I moved from Holland to the UK in the late nineties, following my girlfriend (now wife) so she could complete her training to become a GP. I found employment in the gas industry, crunching numbers and working with computers – the idea was to stay for a few years and then go back. That plan changed.

I decided I’d had enough of the office environment, so I gave up  corporate life, and retrained in making watercraft and furniture.  It was a big change but one I’ve never regretted.

Working with a material as beautiful as timber, and making things with my hands  is a very satisfying process. It also gives me the opportunity to spend more time with my family.  After my first week at boatbuilding college I was hooked. Learning the boatbuilding techniques, and making things out of wood was a great experience.

As soon as I started my training I dreamt of my own workshop in Southwold harbour – it’s such a picturesque place where old dovetails with new. So when I got the lease for my workshop I was over the moon. It’s a wonderful area for the kids to grow up in, and my wife enjoys the challenges of being a rural GP.


Wood is such a timeless, natural material that has such character – working with it gives you a satisfaction that is hard to beat in this age of instant gratification. My training in boatbuilding taught me to appreciate not just the material, but the value of  traditional skills and manufacturing methods, and how important it is to preserve these. 

Because they are handmade using a natural material like wood, each product is unique and has its own unique character. Quality comes from time spent, attention to detail and application of traditional time-tested methods. While there is a bit of me in everything I make I also welcome customer input.

I also believe in old-fashioned customer service, and will stand by all my products.


I started making furniture from timber washed onto the beaches of Norfolk and Suffolk, but then moved to using timber that would otherwise end up in landfills.
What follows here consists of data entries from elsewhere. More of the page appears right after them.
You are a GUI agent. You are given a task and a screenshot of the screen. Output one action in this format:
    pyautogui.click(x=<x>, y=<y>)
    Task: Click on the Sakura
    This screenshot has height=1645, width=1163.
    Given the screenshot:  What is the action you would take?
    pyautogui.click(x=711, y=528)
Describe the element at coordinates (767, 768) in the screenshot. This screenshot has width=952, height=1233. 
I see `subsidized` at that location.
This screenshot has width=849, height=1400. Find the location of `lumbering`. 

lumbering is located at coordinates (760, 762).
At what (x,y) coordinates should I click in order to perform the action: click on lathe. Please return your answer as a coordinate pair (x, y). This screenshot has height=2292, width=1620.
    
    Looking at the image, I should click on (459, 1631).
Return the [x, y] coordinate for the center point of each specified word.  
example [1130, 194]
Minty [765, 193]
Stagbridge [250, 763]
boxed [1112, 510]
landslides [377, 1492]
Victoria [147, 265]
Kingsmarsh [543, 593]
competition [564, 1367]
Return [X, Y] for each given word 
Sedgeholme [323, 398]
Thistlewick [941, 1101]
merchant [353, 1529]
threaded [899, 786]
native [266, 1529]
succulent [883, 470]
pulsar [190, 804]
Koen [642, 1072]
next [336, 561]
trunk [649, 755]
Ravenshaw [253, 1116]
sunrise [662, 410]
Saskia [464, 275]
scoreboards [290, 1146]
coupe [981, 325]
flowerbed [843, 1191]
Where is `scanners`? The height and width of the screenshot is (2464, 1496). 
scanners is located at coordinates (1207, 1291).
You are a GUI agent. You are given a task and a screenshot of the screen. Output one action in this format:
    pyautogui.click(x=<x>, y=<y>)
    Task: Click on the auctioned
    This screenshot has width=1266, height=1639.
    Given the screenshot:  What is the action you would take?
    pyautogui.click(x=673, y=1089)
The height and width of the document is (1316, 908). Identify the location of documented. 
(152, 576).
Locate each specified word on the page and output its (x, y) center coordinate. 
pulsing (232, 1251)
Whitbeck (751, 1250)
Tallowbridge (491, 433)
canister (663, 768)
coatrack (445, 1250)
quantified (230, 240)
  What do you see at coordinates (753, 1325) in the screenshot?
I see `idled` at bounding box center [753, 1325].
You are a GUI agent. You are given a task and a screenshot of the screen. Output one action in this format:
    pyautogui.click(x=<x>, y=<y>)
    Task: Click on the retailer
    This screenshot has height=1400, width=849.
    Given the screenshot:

Much of this timber is  perfectly usable, and gives the furniture a character and history, even when new.

There is a growing trend towards sourcing natural materials while reducing the impact on the environment.  At the same time more people are wanting good quality furniture that is stylish as well as sustainable.  

Trends aside, using reclaimed timber prevents unnecessary waste entering landfills, reducing the release of gases.  The Global Trees Campaign estimates that less than 10% of wood waste is reused. 3000 tonnes of what could be recycled, is sent to landfills or burned every day in Britain alone.

Using reclaimed timber not only reduces waste, but also demand for cutting down trees, essential to reducing carbon emissions. Trees are also a vital source of food and protection for communities and ecosystems around the world.